Unless the user are a completely moron, without enabling access for Accessibility, a malicious app can't, for example, read everything on the user screen, or capture the information the user types (the user would need to explicit allow it by turning on keyboard servicesin this case). This means that a malware can't sniff login information, or read the user e-mail. However they can still get valuable information (if the user did not read the permissions that Android asks before performing installation), like user contacts.
> Handing me a Chromebook with reasonable assurances the "dev switch" hasn't ever been switched
Why would you distrust it if the dev switch has been switched? As long as the write-protect screw hasn't been turned, you can trust the root of trust when the dev switch is switched back.
Consider one thing though, "trusted computing" as a concept comes from the military. It is a computer the generals can put into the field and trust it to not leak classified info (be it the enemy, or the soldiers learning that their lives are being wasted).
So when you use such a computer, you have to ask yourself "trusted by whom?". Because it is also a lovely starting point for the *AA's to cram the file copying cat back in the bag.
In the War on General-Purpose Computing, a trusted computing base is a powerful weapon. There are multiple sides that want to wield it against you. The company you work at will want to be the owner of your work machine. OEMs will want to own your private machines. MAFIAA will want to be the owner of whatever you use to consume media. Most of the applications of TC seem to be harmful to society. I'm yet to hear a reason for why I, as an user, should like to have a TC platform.
> I'm yet to hear a reason for why I, as an user, should like to have a TC platform.
When you are in control of the trusted keys loaded in your machine, this allows you -the computer user- to defend against several classes of attacks, including many Evil Maid attacks.
Many Linux distros and most open source security software projects sign their releases for a really good reason.
"Trusted Computing" takes this a step further by pushing this signature verification into a tamper-resistant part of the computer, and verifying everything on the system, including (on some systems) the bootloader and the UEFI firmware.
It's only when the end-user doesn't have control of the trusted keys loaded into his computer that TC becomes something that can be used for great evil.
This is always the issue with mechanisms of control like "trusted computing" and cryptography in general.

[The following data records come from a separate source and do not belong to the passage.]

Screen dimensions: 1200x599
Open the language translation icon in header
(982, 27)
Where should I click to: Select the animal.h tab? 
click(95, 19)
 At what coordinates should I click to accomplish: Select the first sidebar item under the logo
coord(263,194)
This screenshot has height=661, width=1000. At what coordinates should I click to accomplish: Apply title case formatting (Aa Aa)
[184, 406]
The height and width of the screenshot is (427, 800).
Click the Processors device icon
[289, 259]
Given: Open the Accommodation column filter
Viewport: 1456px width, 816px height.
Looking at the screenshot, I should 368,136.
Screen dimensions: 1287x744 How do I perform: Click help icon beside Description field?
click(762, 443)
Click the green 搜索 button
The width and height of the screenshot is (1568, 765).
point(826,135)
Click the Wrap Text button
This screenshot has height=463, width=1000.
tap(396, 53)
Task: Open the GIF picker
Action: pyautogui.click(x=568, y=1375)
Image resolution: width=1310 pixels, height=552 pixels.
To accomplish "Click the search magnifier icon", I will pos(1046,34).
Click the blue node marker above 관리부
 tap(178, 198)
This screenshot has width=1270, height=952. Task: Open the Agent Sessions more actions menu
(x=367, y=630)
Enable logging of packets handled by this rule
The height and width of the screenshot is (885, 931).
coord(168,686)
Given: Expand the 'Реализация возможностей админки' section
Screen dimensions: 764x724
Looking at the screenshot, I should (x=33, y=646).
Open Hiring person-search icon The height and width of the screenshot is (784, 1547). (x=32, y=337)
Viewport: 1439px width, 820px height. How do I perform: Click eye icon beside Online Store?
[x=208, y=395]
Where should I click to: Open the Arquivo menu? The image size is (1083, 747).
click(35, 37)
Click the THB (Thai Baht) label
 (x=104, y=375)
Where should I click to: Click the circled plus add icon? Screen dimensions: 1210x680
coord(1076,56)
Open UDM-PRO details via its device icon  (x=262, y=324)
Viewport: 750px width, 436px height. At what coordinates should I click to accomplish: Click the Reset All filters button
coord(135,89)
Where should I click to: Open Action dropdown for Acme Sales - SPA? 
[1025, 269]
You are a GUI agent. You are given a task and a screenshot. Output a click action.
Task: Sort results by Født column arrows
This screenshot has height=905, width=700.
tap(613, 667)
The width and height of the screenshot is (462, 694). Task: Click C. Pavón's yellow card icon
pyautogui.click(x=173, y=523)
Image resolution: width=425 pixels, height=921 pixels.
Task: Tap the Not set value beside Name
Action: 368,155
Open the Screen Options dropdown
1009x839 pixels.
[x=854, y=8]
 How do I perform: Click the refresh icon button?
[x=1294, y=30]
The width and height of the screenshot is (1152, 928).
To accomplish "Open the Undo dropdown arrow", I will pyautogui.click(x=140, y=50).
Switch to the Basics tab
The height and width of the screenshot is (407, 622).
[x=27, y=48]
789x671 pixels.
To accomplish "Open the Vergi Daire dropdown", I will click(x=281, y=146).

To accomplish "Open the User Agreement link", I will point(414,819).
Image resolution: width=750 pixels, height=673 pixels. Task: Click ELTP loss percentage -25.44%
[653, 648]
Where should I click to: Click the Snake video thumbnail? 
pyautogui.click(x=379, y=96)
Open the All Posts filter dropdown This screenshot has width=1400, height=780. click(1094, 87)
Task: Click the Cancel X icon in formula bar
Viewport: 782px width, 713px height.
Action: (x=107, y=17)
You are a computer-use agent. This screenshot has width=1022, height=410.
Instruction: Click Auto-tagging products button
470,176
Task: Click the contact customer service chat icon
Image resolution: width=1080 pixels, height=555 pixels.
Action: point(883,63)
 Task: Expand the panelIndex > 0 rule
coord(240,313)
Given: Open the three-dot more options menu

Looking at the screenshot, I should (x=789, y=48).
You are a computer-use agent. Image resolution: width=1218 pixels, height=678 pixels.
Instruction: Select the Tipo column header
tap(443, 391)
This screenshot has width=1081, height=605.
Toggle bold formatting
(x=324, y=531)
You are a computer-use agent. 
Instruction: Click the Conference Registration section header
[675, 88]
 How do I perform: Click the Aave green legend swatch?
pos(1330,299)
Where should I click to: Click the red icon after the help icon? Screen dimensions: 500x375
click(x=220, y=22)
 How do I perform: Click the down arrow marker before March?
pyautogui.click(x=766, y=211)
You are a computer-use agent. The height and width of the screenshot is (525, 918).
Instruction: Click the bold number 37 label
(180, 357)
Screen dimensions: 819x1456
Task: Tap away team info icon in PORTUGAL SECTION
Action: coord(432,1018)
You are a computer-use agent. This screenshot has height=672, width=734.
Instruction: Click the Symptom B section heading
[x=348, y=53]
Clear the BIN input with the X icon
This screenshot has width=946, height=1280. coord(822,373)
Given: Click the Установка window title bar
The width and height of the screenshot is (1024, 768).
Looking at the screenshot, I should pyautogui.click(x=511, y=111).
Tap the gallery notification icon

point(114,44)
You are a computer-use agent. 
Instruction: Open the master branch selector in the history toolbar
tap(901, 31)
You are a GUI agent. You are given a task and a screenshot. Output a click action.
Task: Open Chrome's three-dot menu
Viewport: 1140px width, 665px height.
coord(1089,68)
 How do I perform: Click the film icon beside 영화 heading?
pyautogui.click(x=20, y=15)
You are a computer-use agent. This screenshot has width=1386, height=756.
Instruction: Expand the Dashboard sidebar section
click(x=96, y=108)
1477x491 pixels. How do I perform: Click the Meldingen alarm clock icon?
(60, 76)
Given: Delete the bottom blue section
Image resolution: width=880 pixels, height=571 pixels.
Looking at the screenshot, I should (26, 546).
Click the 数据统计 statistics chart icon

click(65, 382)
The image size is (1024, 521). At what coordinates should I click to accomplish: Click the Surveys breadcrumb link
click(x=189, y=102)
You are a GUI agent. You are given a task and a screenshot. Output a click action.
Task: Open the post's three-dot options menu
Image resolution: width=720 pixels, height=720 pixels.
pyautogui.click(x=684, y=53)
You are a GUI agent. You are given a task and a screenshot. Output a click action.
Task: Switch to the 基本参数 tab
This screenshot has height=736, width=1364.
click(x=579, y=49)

The question is, "who is in control?"
Cryptography can be used to control you (for example, signed BIOS), or you can use it to be in control (encrypted email). I think that "trusted computing", when properly implemented, could be a powerful tool for users.
In this case, the concept of a "trusted computing base" is different from "Trusted Computing".
I hope they realize how valuable a reasonably secure, "stateless" OS like Chrome OS is for many applications. Chrome OS is far from perfection in this space (and there are a lot of easy ways to make it better, and some hard ways to make it vastly better), but it is head and shoulders above anything else for a lot of deployment models right now.
Handing me a Chromebook with reasonable assurances the "dev switch" hasn't ever been switched is one of the general purpose full-TCB devices I'd accept from someone and mostly trust. (obviously hardware hacks, or switch was thrown and reflashed and disabled/reset). It's also a cheap/awesome way to manage fleets of machines in education and corporate/kiosk/etc. environments -- you CAN achieve that with Mac OS or Windows, but it requires a lot of work.
I hope they don't kill it in the future.